• **Tarefas**:
**A.** Resuma em duas frases o trecho sobre florestas aluviais.
**B.** Segundo o trecho sobre florestas aluviais, por que as matas ciliares estão entre as mais ameaçadas? Responda em até duas frases.
**C.** Prossiga o trecho sobre florestas aluviais a partir da última frase apresentada.

• **Trecho da fonte**:
================================

Apesar de serem consideradas áreas de preservação permanente pela Lei número 4.771, de 15/09/1965, do Código Florestal (Milaré 1991), as matas ciliares, e entre elas as florestas aluviais, estão entre as mais ameaçadas, pois são sistemas complexos (Rodrigues & Nave 2000) e frágeis ao impacto antrópico (van den Berg & Oliveira-Filho 2000). Muitas destas florestas, essenciais para a manutenção dos recursos hídricos, a proteção de cursos de água, além de servirem como corredores ecológicos e hábitat para a flora e a fauna (Barrella et al. 2000, Lino & Dias 2003), estão também fragmentadas, devido às ações antrópicas.
Em Minas Gerais, poucos estudos fitossociológicos têm sido realizados em florestas aluviais, dentre os quais se destacam os realizados na bacia do Rio Grande (Botrel et al. 2002, Pereira et al. 2006, Vilela et al. 2000, van den Berg et al. 2006), bacia do Rio Doce (Meira Neto et al. 1997, Meira Neto et al. 2003) e na bacia do Rio Paranaíba (Schiavini 1992). Na sub-bacia do Rio Sapucaí, pertencente à bacia do Rio Grande, não foi encontrado nenhum estudo. Considerando a importância das áreas aluviais, assim como a escassez de estudos nestas florestas, os objetivos deste trabalho foram: i) conhecer a diversidade e a estrutura da vegetação de fragmentos de floresta aluvial no Médio Sapucaí, no Sul do Estado de Minas Gerais e ii) identificar as principais variáveis ambientais que influenciam essa vegetação. As hipóteses foram: i) áreas aluviais possuem baixa diversidade e elevada dominância ecológica; ii) o componente arbóreo dos fragmentos estudados apresenta variações florísticas e estruturais que refletem a heterogeneidade ambiental definida pelas variações na profundidade de nível freático e características físico-químicas no solo, cobertura do dossel e na intensidade dos impactos ambientais.

================================

• **Dados exibidos**:
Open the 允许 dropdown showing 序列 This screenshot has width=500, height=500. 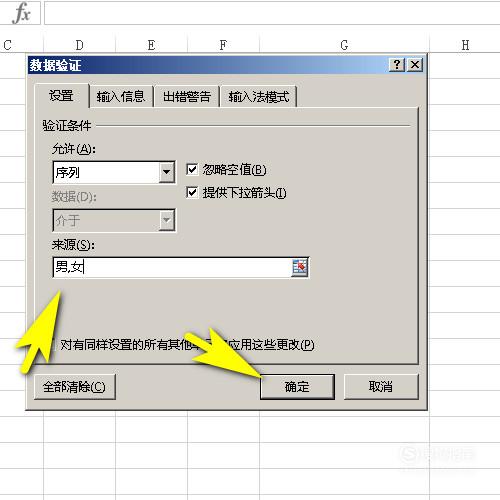114,172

================================

• **Respostas por tarefa**:
**A.** Embora sejam áreas de preservação permanente pelo Código Florestal, as matas ciliares, entre elas as florestas aluviais, estão entre as mais ameaçadas, e muitas estão fragmentadas por ações antrópicas. Como há poucos estudos fitossociológicos dessas florestas em Minas Gerais e nenhum na sub-bacia do Rio Sapucaí, o trabalho buscou conhecer a diversidade e a estrutura de fragmentos de floresta aluvial no Médio Sapucaí e identificar as principais variáveis ambientais que influenciam essa vegetação.

**B.** Elas estão entre as mais ameaçadas porque são sistemas complexos e frágeis ao impacto antrópico. Isso ocorre mesmo sendo consideradas áreas de preservação permanente pela Lei número 4.771 do Código Florestal.

**C.**
Material e métodos
Descrição das áreas de estudo e desenho amostral Foram estudados um fragmento de mata ciliar e cinco fragmentos florestais na planície aluvial após o dique da mata ciliar (figura 1) localizados no Município de São Sebastião da Bela Vista, Minas Gerais, nas coordenadas geográficas limites de latitude 22°05'57" S a 22°07'22,5" S e longitude 45°48'05" W a 45°48'53,5" W, a 809 m de altitude. A região está localizada na bacia hidrográfica do Rio Sapucaí, que integra a bacia do Rio Grande, com relevo predominante entre o plano e o suave ondulado, com as formas planas sujeitas às inundações periódicas. Junto ao Rio Sapucaí, além da mata ciliar, existem vários fragmentos florestais naturais e antropizados, que estão localizados em matriz de vegetação herbácea associada a solos com condições de saturação hídrica inviáveis ao estabelecimento da vegetação arbórea. Nas partes mais elevadas do relevo, o grau de saturação hídrica diminui e há o estabelecimento do componente arbóreo, formando, assim, fragmentos em meio a áreas mais saturadas. Segundo a classificação de Köppen, o clima predominante na região é mesotérmico úmido, com dois a três meses secos ao ano, enquadrado no tipo Cwb (temperatura média do mês mais frio inferior a 18°C e do mês mais quente não ultrapassa 22°C) (Brasil 1992). A região Sul mineira enquadra-se em zona de influência dos domínios vegetacionais do Cerrado e da Floresta Atlântica (Rizzini 1997) e as formações florestais são classificadas como Florestas Estacionais Semideciduais Aluviais (IBGE 1992).
Os estudos das variáveis ambientais e da composição e estrutura da vegetação arbórea foram conduzidos em 54 parcelas de 200 m2 (10 × 20 m), totalizando 1,08 ha de área amostrada. Foram alocadas 24 parcelas na mata ciliar e seis em cada um dos cinco fragmentos aluviais estudados. As parcelas foram distribuídas nas áreas, de forma a amostrar adequadamente as suas variações ambientais, tendo, em cada fragmento, sido alocadas três parcelas nas bordas e três no interior do fragmento, com exceção do fragmento 5, onde todas as parcelas foram alocadas na borda ou próxima a esta, devido ao seu tamanho reduzido e formato alongado. Foi considerada como borda a área localizada nos primeiros 15 m para o interior da floresta, devido às pequenas dimensões dos fragmentos e pequena largura da mata ciliar. Embora alguns autores considerarem que o efeito borda possa ocorrer em distâncias maiores (e.g. Murcia 1995), é nos primeiros metros que os efeitos são mais intensos.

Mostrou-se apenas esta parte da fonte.